Comment Depends on the project (Score 4, Interesting) 25
When I was working in smaller analog ASICs we occasionally added pictures like these on the die. It sort of depends on the team and personality. In projects where the whole die was controlled by a small group (generally less than 10 people), you could do something like this. But recently working in teams where there are hundreds of people there are too many eyes scrutinizing every bit of space.
In addition, long ago, back on lower-end process nodes (eg. 0.25um+) there was not as hard requirements on density and fill. So it was easier to find open space on the die. But newer deep-submicron processes (anything below 40nm) has very strict requirements on density and fill. Usually any open space is back-filled with fill shapes to prevent problems in fabrication (shapes that are adjacent to large open spaces do not process equally to ones that are surrounded). So unless a section of the die is explicitly sectioned off, open areas are rare now.

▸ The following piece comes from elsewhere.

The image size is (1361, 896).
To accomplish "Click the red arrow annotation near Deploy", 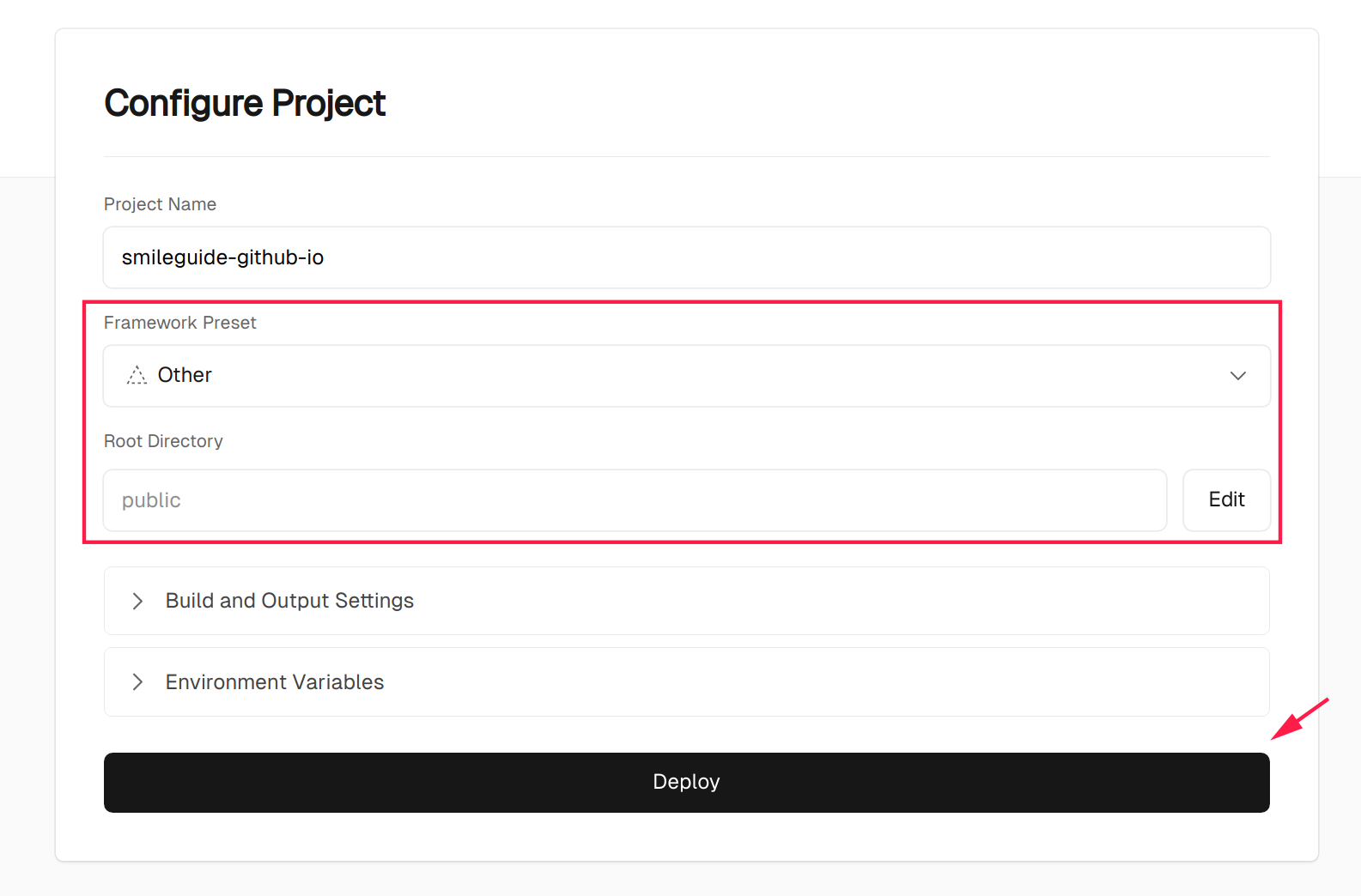I will point(1298,719).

Another thing that is very common is an area where you will see numbers/letters, usually a grid of them. What happens is each layer in the stack will get a letter or number such that they don't overlap each other. Later on if the die gets a mask update (this can happen if metal-changes are done to fix bugs/errors) then the layer identifier will get updated. So looking at the die you can identify which masks were used to make it. This is useful if you have multiple revisions of an otherwise identical product.

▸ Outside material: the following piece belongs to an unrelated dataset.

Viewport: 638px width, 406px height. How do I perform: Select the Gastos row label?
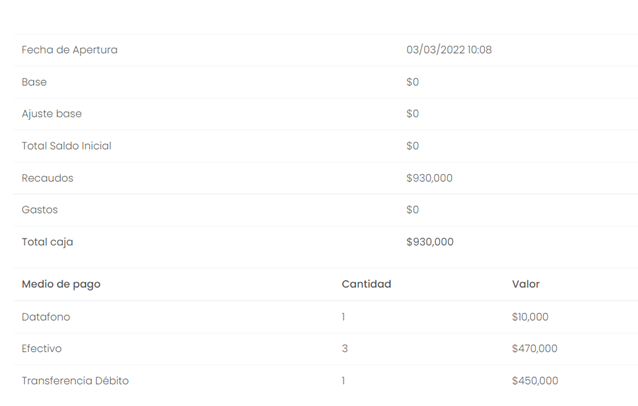pos(40,210)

In college I also fabricated my own die through MOSIS for a research project (0.5um process IIRC). Of course when you control the whole die you can do anything you want, so I had to personalize it a bit.
An interesting one I saw once was a Pentium4 (I think). I had a bare die embedded in a clear keychain. Under the microscope they had a whole block sectioned off with what appeared to be the initials of everyone who worked on it. I sort of doubt Intel does that sort of thing anymore.